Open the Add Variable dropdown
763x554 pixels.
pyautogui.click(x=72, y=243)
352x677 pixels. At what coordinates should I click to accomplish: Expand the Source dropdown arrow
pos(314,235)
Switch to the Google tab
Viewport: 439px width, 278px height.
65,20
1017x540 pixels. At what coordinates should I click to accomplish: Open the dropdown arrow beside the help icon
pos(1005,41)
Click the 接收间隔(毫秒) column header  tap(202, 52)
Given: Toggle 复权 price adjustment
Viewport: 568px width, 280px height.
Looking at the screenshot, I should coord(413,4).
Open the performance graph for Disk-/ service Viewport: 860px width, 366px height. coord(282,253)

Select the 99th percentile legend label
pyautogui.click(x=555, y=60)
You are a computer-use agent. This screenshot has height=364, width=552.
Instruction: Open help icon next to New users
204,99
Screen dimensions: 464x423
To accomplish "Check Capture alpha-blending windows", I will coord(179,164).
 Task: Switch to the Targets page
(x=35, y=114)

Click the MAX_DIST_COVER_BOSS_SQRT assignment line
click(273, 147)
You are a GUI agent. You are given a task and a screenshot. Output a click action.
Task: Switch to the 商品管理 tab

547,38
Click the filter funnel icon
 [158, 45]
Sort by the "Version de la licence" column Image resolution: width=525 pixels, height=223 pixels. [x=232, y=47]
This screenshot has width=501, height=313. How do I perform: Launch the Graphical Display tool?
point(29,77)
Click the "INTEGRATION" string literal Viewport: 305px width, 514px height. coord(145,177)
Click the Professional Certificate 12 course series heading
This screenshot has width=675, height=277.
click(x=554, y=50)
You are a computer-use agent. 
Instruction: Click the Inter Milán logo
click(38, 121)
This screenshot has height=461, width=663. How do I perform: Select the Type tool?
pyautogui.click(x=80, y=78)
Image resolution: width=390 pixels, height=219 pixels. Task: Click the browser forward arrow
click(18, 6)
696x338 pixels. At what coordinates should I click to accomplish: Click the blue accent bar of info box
──────
INSTRUCTIONS FOR THE TASK: Reply with only the number of lines in the material above where the string "column" appears.

WRITTEN SOLUTION: 2